[Items listed in a dataset]

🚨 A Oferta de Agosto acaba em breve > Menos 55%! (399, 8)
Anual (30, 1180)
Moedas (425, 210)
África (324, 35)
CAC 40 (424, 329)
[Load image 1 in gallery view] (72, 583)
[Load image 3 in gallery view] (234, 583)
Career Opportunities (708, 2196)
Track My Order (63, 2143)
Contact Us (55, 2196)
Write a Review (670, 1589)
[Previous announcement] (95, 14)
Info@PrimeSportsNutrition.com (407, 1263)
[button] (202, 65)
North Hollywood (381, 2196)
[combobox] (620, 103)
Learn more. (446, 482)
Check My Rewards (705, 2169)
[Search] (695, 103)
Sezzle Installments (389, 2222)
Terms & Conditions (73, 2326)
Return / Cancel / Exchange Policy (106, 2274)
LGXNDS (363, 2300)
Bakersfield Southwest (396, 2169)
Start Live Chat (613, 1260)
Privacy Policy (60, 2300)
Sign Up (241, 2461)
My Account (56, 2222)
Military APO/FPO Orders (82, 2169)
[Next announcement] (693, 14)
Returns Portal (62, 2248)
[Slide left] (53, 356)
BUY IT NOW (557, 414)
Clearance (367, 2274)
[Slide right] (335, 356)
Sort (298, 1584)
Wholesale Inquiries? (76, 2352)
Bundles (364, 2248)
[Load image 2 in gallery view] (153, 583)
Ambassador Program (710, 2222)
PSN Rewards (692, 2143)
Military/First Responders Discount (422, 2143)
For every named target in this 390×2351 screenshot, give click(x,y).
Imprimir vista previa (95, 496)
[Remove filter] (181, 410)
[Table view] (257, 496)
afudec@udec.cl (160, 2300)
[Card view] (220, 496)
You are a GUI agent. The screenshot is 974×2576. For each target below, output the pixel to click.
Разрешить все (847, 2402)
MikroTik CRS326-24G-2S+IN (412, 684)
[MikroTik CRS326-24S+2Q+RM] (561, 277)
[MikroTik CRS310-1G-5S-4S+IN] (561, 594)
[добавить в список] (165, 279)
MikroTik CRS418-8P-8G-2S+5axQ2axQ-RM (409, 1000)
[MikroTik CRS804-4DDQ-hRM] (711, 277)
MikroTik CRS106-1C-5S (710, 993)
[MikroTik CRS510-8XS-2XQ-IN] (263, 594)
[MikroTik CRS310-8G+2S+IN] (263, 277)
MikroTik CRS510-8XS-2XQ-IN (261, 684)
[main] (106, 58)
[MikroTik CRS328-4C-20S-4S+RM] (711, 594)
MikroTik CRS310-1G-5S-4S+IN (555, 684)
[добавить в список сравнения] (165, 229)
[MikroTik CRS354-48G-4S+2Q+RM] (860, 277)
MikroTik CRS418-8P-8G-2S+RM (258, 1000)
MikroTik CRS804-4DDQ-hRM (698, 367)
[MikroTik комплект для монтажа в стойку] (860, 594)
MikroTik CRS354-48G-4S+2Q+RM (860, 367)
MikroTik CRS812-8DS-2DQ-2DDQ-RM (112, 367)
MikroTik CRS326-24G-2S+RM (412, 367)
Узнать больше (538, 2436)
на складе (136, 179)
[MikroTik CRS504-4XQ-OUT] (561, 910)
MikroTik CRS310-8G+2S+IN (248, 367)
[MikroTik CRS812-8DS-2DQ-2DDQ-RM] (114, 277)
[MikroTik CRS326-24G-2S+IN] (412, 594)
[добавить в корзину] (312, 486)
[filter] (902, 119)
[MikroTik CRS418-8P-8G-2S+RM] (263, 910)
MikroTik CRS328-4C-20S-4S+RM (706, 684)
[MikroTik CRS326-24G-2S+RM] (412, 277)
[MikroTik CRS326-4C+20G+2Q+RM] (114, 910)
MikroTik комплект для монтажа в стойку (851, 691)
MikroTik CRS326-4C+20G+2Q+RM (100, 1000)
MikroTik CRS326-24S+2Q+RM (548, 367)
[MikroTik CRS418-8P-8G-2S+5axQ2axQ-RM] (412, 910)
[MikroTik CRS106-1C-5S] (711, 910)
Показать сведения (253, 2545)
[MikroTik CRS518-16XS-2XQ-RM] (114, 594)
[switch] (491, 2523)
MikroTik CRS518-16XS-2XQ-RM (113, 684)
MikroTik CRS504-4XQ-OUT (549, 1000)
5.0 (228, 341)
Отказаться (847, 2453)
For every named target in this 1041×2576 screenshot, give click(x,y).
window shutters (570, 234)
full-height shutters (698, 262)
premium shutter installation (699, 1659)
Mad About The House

* **EXERCISE OBJECTIVE**: Every line of the data above that contains the word "монтажа" should be counted; please give the total alone.

* **RESPONSE TO THE TASK**: 2